Rural medicine clerkships and residency programs can help expose learners to all areas of family medicine. Exposure to rural medicine can also highlight the benefits of what Myhre calls “work-life integration”: short commutes, and being able to see family and friends over lunch, for example. And they can help young doctors practise using their knowledge base, as well as researching or consulting with others, to treat patients with symptoms or diagnoses they might not be as familiar with. But there still aren’t enough of these kinds of programs, says Myhre, whose program accepts up to 30 residents each year but receives around 200 applications.
How communities can attract millennial family doctors
Recognizing the new generation’s preferences for mentorship, specialization, and work-life balance, many communities are finding creative ways to meet these needs.
At the Georgian Bay Family Health Team where Damji did his third-year rotation, family practices in surrounding areas are networked together so that doctors can be on call for a wider area and work fewer call shifts overall.
In Marathon, Ontario, Newbery’s group has agreed to take a pay cut in order to have more time. There, eight doctors work for a Family Health Team that is funded by the government for six positions. “You don’t want to feel like you’re putting stress on your colleagues’ shoulders when you’re sick or dealing with a family issue,” she says.
The ability to take time off with short notice is something that will become more and more important, Newbery believes.

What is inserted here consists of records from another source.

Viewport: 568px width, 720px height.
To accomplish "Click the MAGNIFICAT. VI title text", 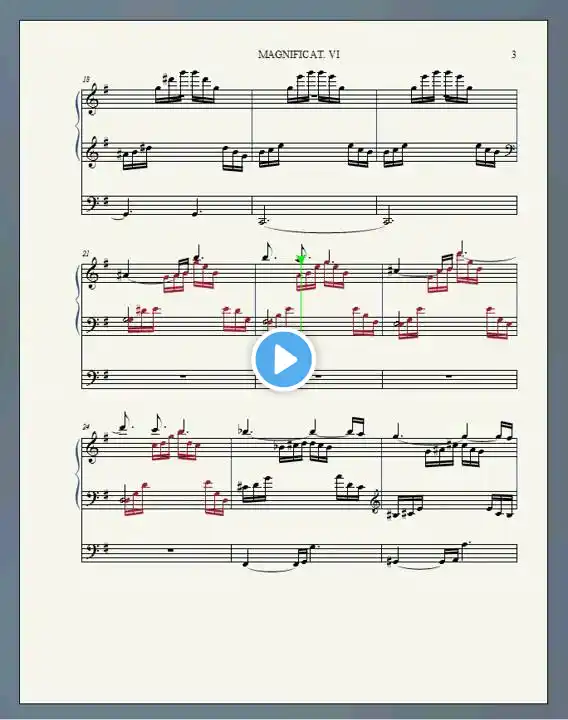I will pyautogui.click(x=299, y=54).
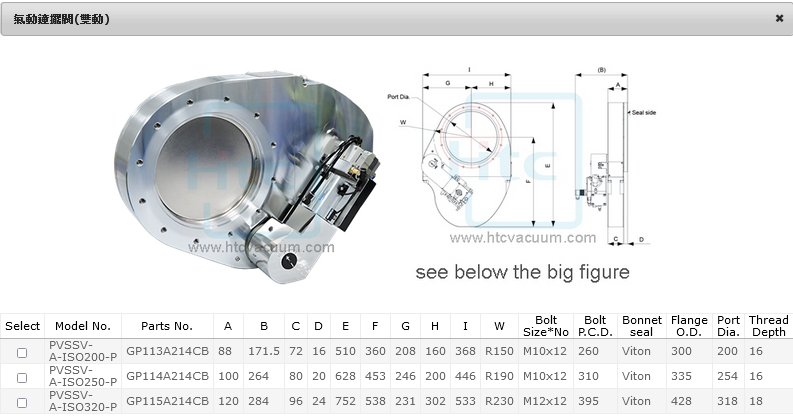Click the Bonnet seal column header
This screenshot has width=793, height=420.
pos(642,326)
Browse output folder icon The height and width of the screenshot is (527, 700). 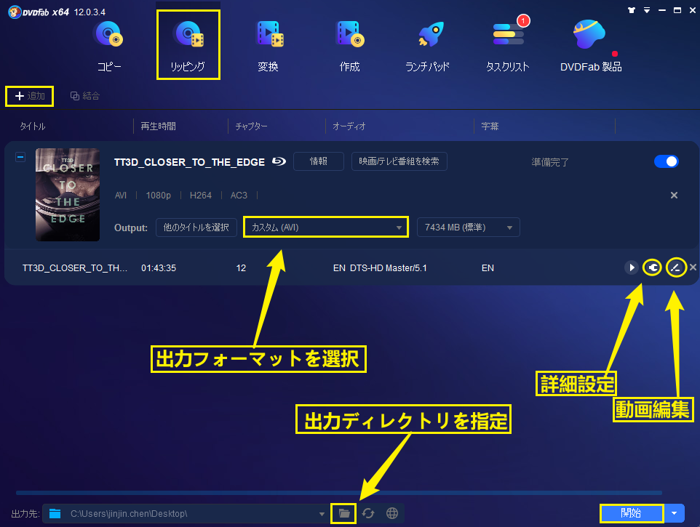click(x=343, y=513)
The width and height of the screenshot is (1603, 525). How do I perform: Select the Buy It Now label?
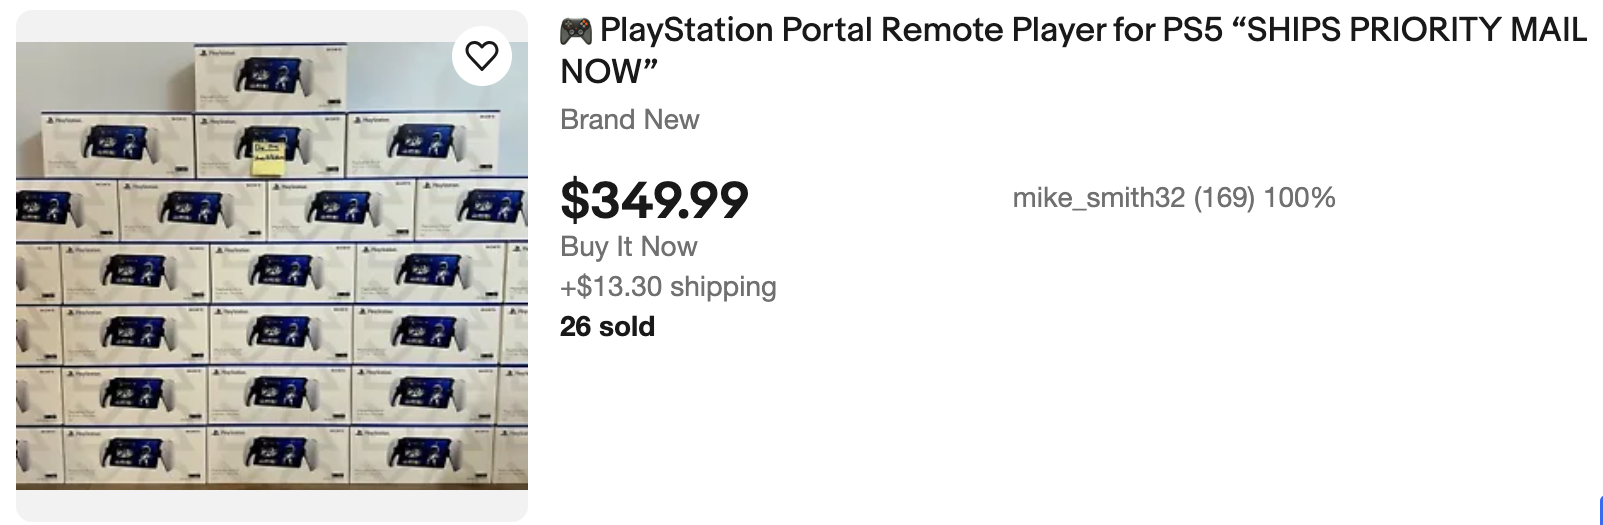tap(628, 247)
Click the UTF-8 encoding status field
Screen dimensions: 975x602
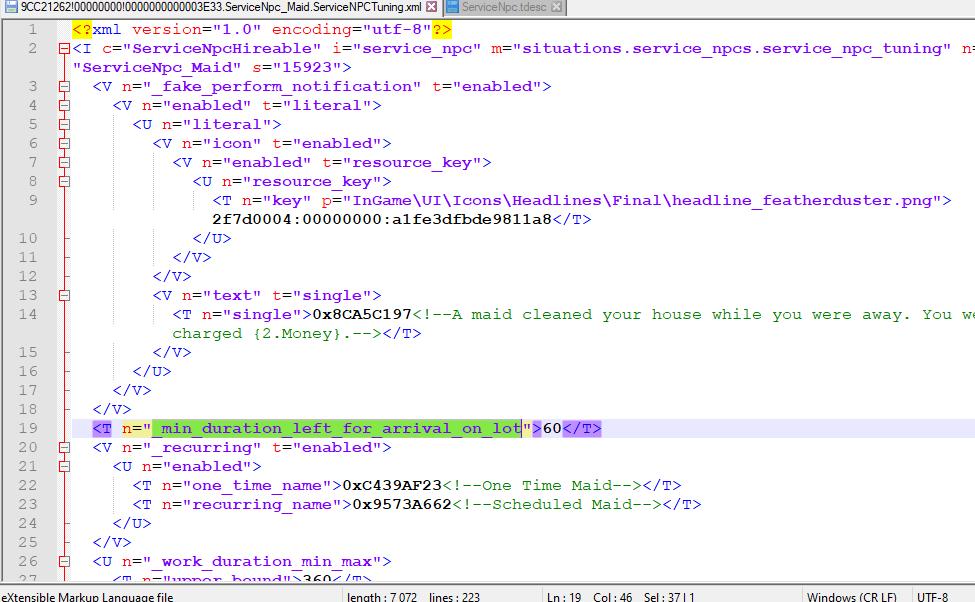[932, 596]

Physicians in their 40s already find themselves taking care of young children as well as their aging parents – a situation that’s expected to become more common as people have children later in life.
Meanwhile, physicians entering practice now are “much more likely to have a spouse who has a fairly high level of post-graduate education,” Newbery points out. While male doctors who are retiring may have been able to devote themselves to their practice because “someone took care of everything on the homefront,” the millennial doctors expected to take retiring doctors’ places are unlikely to have a stay-at-home spouse, she adds.

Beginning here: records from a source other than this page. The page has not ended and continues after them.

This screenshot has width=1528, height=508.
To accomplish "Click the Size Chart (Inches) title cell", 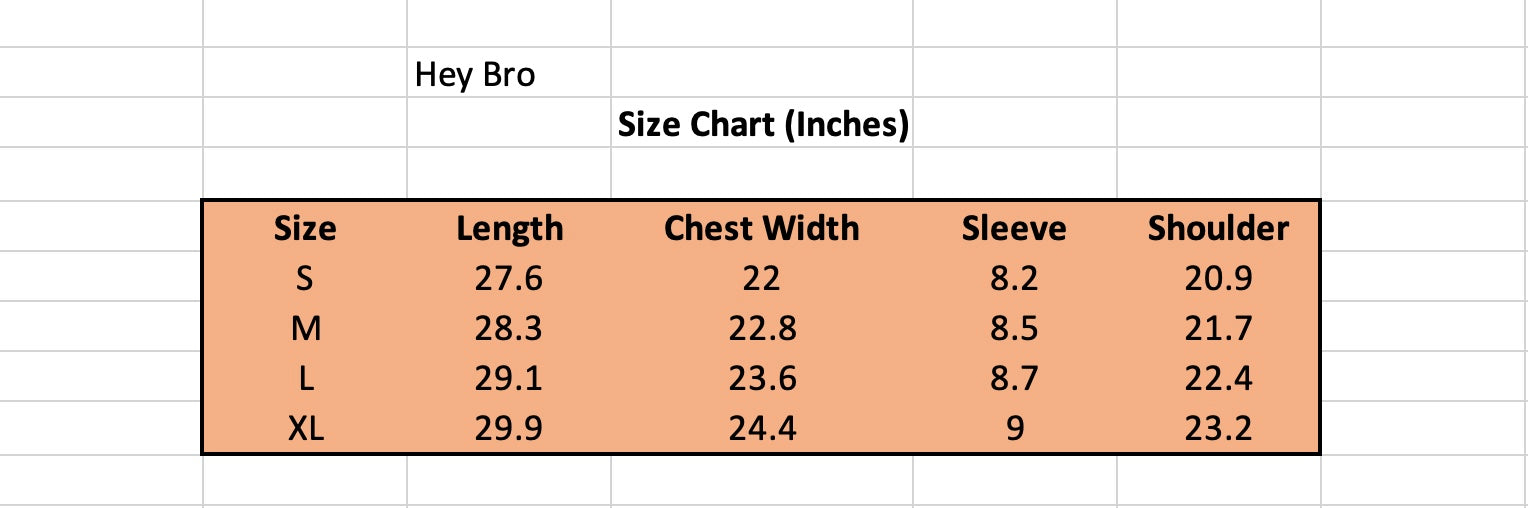I will point(762,124).
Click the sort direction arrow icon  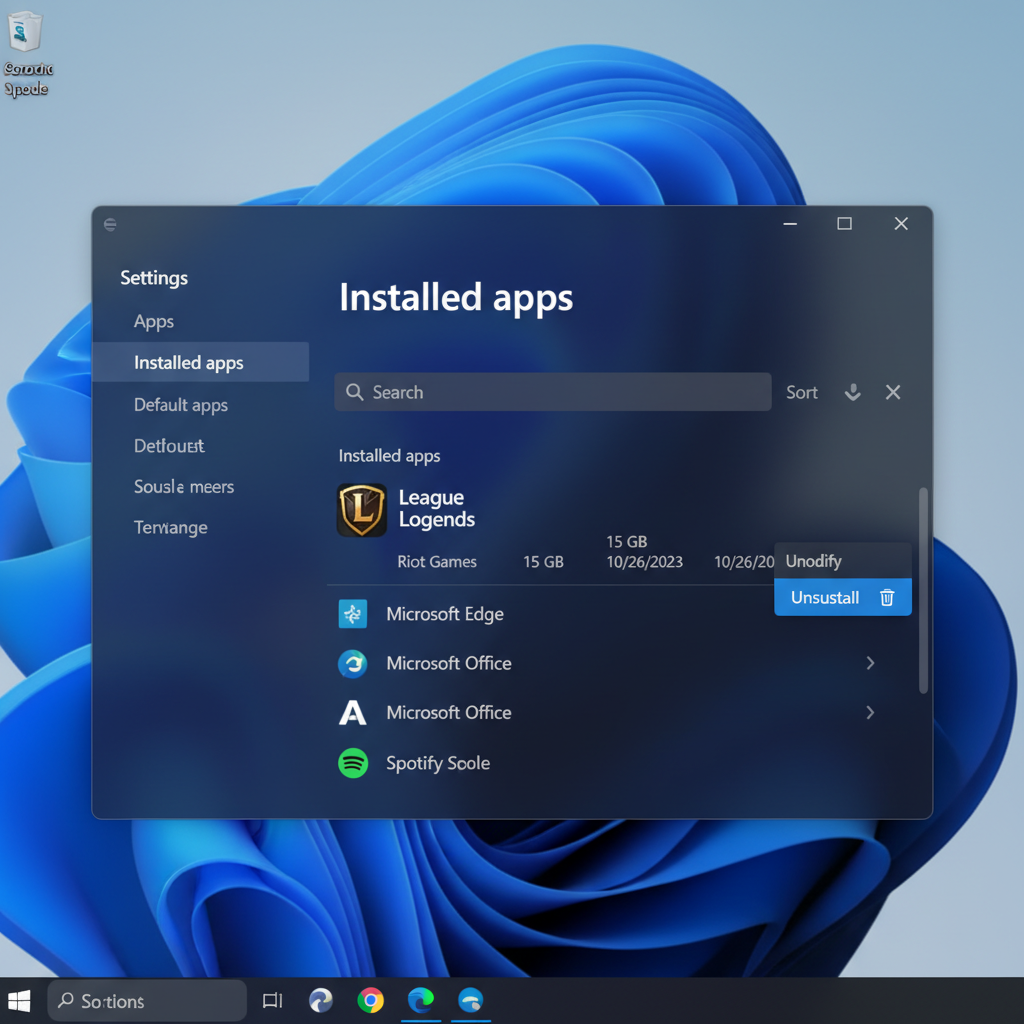(x=853, y=392)
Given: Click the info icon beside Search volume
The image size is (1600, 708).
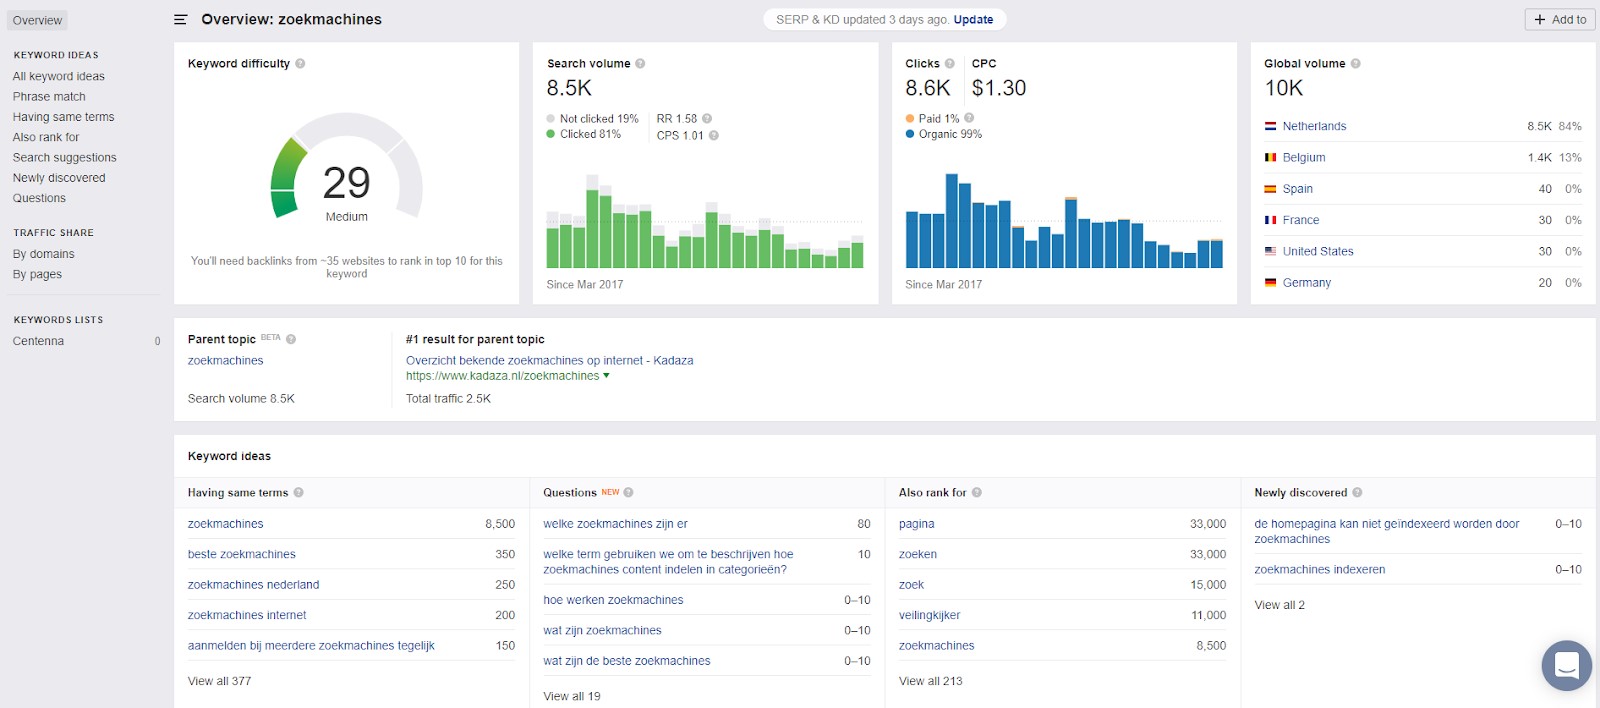Looking at the screenshot, I should [640, 64].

Forte suggests another way small communities can attract young doctors is to highlight the informal mentorship opportunities. “There’s often an attitude of ‘call me if you run into trouble or if you need something’ in small communities,” says Forte, but it’s “perhaps not advertised” as much as it should be.
Indeed, in a survey that compared differences between communities that were successful in recruiting doctors and those that weren’t, one of the key aspects common to the successful communities was informal and formal mentorship programs, says Oandasan. Provincial governments can support this by paying doctors to provide mentorship in rural areas, as Manitoba has.
Rural communities that have team-based models are also promoting how their set-up allows for greater specialization and learning beyond residency. Rob Wedel is a senior family doctor and co-founder of a team-based clinic in Taber, Alberta, where numerous other providers, including registered nurses, a dietitian and mental health nurses, work with physicians to provide care in the clinic as well as meet the communities’ emergency department, mental health and long term care needs. “There’s such a variety of care to become involved in,” says Wedel. “There are doctors who like to do a lot of obstetrics and others that don’t want to do any obstetrics, and those kind of possibilities exist when you have a large group and you’re providing many services.”
As Forte sees it, the expectations of young family doctors are understandable, and doable. “We have to preserve and teach the core values of family medicine,” including continuity of care and building trusting relationships with patients, she says. “How they enact those values, that’s going to change, and we need to respond to that.”